I got permission to work from home Friday-Tuesday. On Wednesday, March 11, I went back into work because I had a couple of in-person meetings which hadn’t been cancelled yet. Plus, I had a couple of library holds to pick up which were going to expire soon. Truthfully, that may have been the main reason I went in. The IT office was empty. Eventually, some people drifted in. At around 10am, administration posted an announcement to our intranet saying that they realized people who could work from home should and so they were going to start determining who might be able to work from home.

Our IT manager sent out a link to the livestream of Governor Inslee’s press conference about COVID-19 so I listened to it with one ear while I continued to work. As expected, he announced that gatherings of more than 25 people were now prohibited in King County. However, he also said that schools should start making plans for what to do if they were shut down in the next couple of days. At that, I started paying more attention and messaged Jaeger that we should come up with a contingency plan for if schools were going to be closed. Jaeger was not listening to the press conference but forwarded me a tweet from the governor saying he was not currently calling for schools to close. However, listening to the actual speech, I was pretty convinced it was a matter of when, not if.

Two hours later, The Seattle Public Schools announced they were closing for at least two weeks. Right about the time Jaeger sent me the link to the announcement, I heard some loud exclamation from my supervisor’s office (my supervisor is parent to four school-aged kids). I went to my supervisor’s office, we exchanged stunned looks, and then I took my lunch break and went down to the children’s section of the library and checked out 25 books. I probably would have checked out more but that’s all I could fit in my backpack and spare grocery bag I had with me and I was taking the bus back home.

Our IT manager strongly recommended that anyone still in the office that could work from home go home. So, after checking out books, I headed back home and finished the day working from home. Though, I spent most of the rest of the afternoon in a daze.

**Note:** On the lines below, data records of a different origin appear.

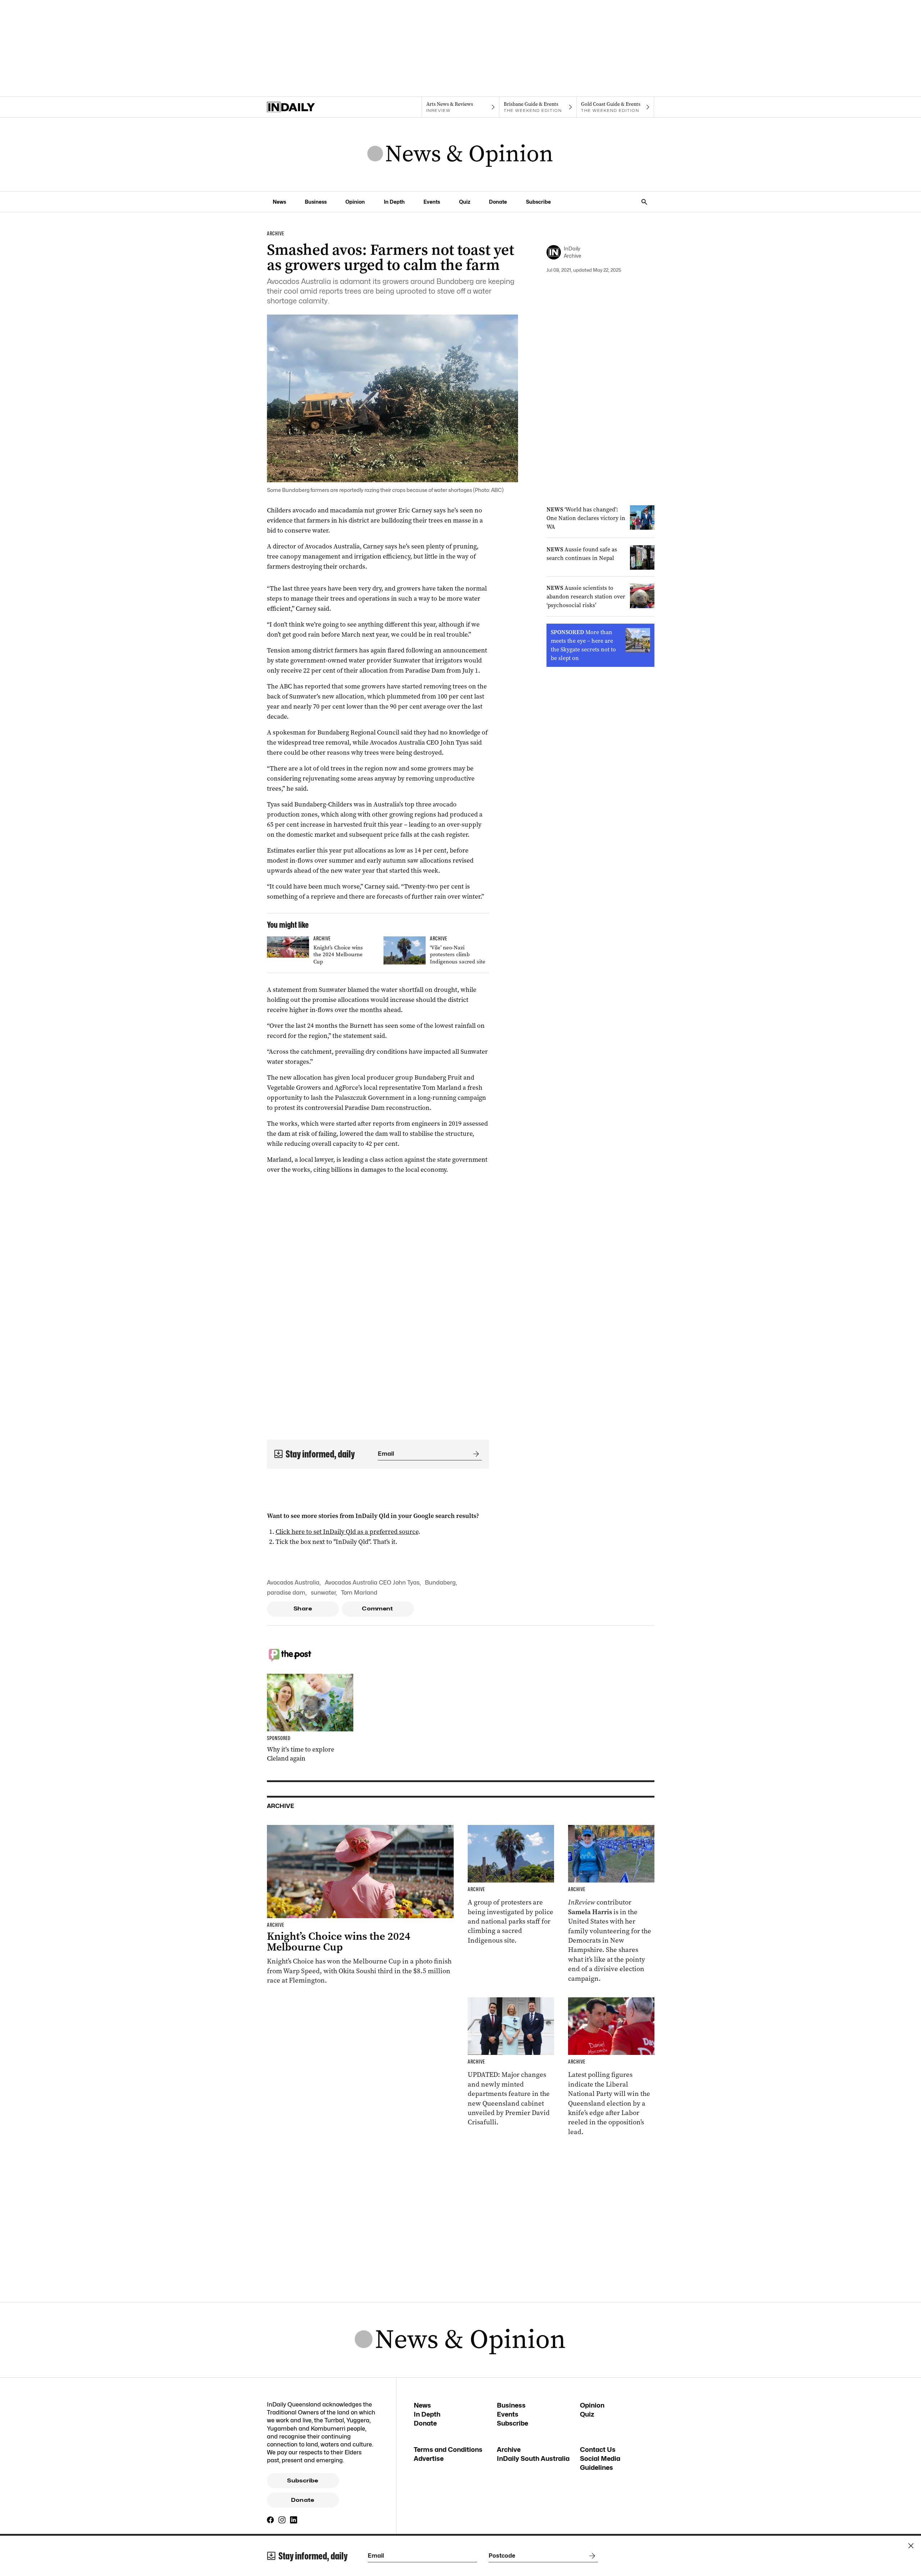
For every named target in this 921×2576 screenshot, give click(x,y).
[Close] (911, 2546)
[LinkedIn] (293, 2519)
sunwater (323, 1592)
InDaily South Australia (533, 2458)
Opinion (355, 202)
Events (431, 202)
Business (316, 202)
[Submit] (474, 1453)
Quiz (464, 202)
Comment (377, 1608)
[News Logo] (460, 154)
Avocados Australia (293, 1582)
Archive (509, 2449)
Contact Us (598, 2449)
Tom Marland (359, 1592)
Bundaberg (440, 1582)
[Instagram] (282, 2519)
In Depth (394, 202)
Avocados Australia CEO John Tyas (372, 1582)
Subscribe (538, 202)
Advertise (429, 2458)
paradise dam (286, 1592)
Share (303, 1608)
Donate (498, 202)
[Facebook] (270, 2519)
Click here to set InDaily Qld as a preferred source (347, 1531)
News (279, 202)
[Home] (305, 107)
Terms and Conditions (448, 2449)
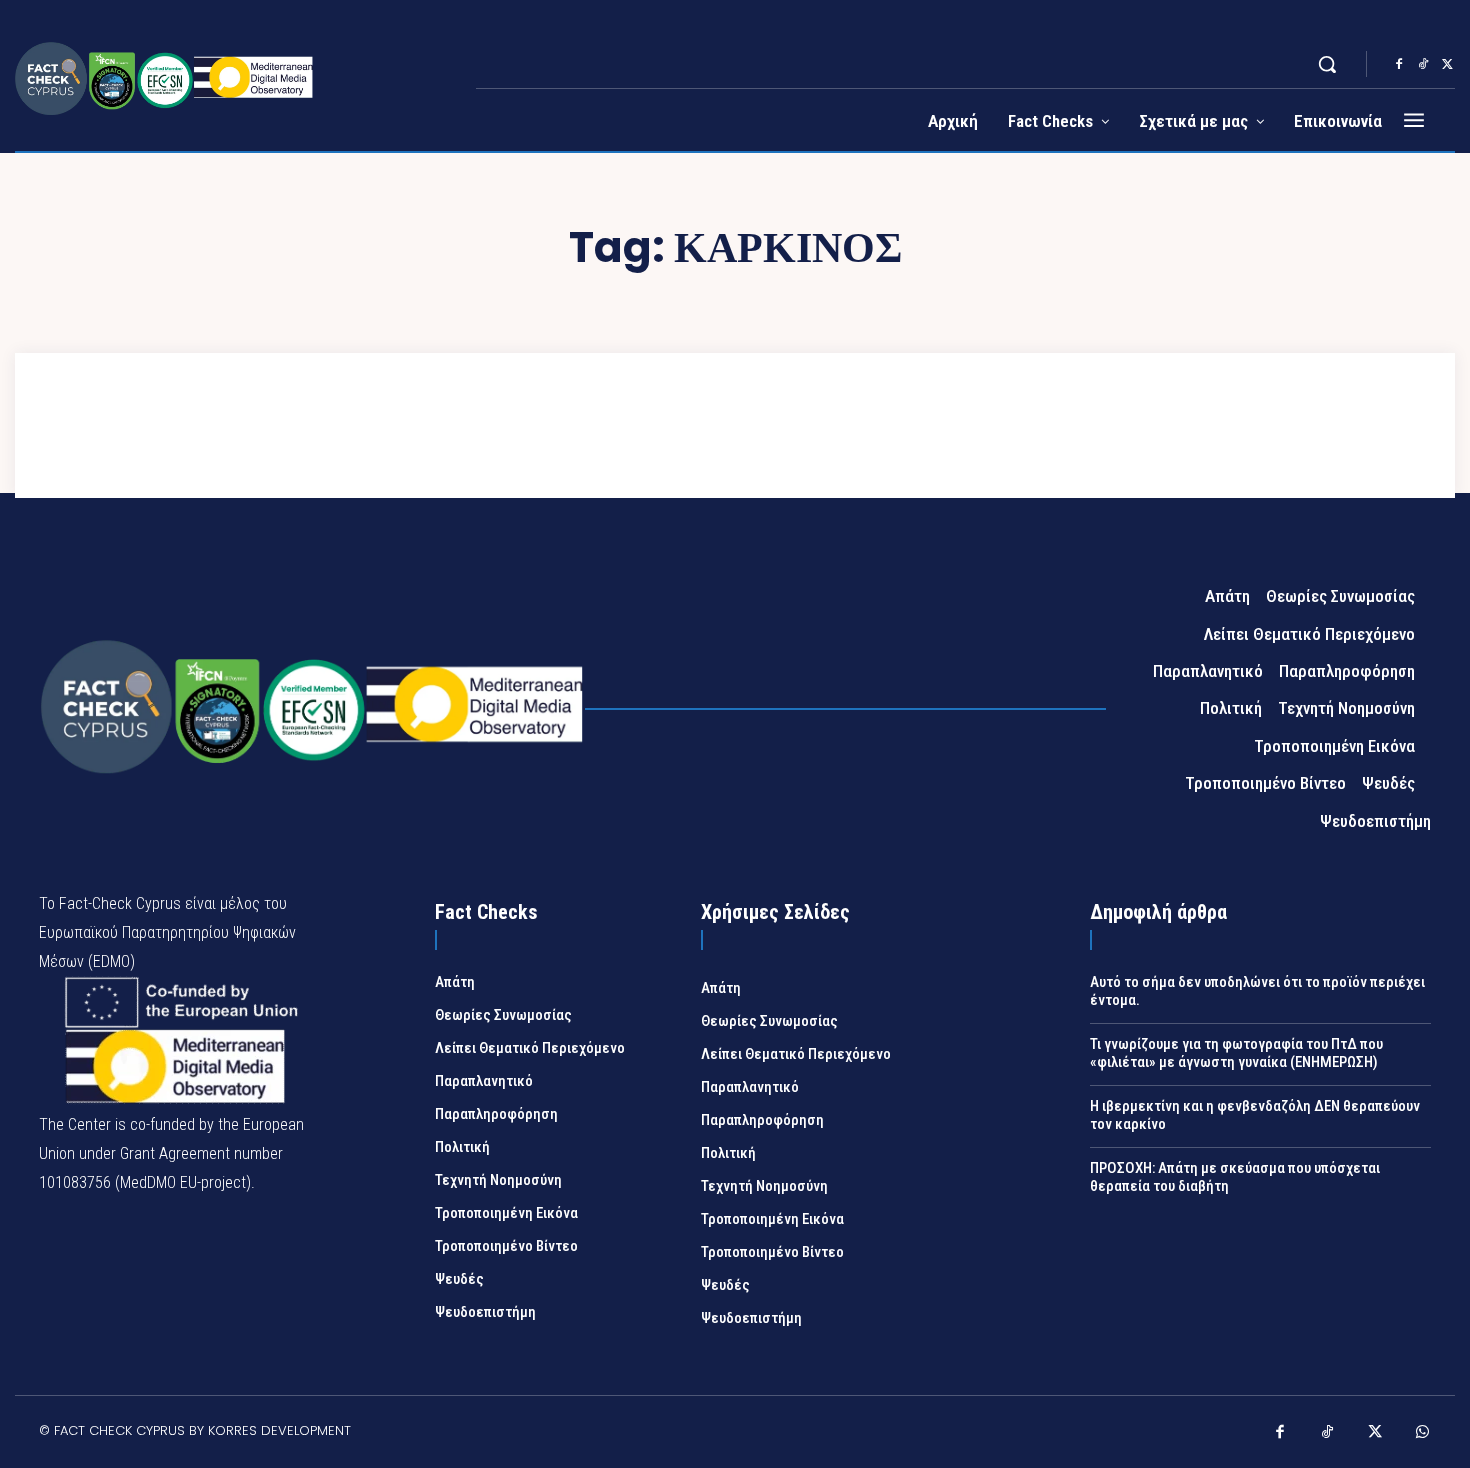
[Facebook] (1399, 65)
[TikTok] (1423, 65)
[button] (1327, 64)
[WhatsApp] (1423, 1434)
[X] (1447, 65)
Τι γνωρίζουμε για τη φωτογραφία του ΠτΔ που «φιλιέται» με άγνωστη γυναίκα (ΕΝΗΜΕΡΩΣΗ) (1236, 1053)
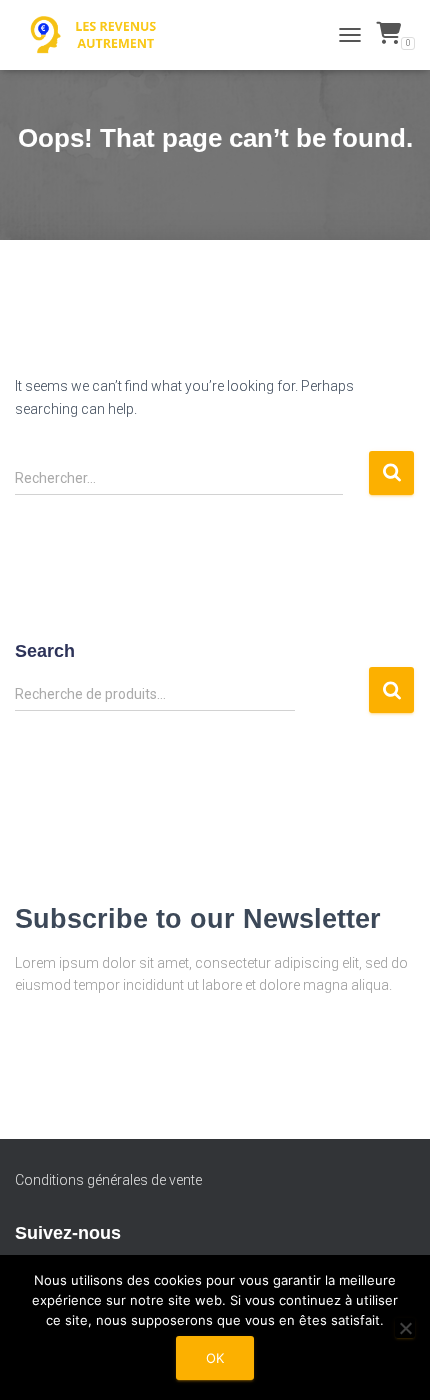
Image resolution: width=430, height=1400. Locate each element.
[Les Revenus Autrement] (102, 35)
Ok (215, 1358)
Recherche (391, 690)
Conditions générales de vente (108, 1180)
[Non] (405, 1328)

  1. My normal temp is 97.9. The last time I had a fever was probably sometime before Julian was born.
  2. I’ve been trained to believe one should go to school/work unless one is vomiting or has a fever. Obviously, this is not the protocol I’m following now.
  3. As in, I can’t say I worked on tickets, I have to note the ticket numbers I worked on and say what I did.
  4. I know that Taiwan’s vegetarian history predates that of SDAs, but SDA is the one I grew up with.
  5. For being a tech employer with amazing conferencing tools, they’re weirdly antithetical to working from home.
  6. Which I did not get because I usually get the giant refill containers of soap which was still mostly full.
  7. A couple of months ago I bought a light for Julian’s room. He has an overhead light but it weirdly is in a corner of his room which makes for odd shadows. I like this light because it’s a warm LED and also has three brightness settings. Julian likes it on the lowest setting when he sleeps.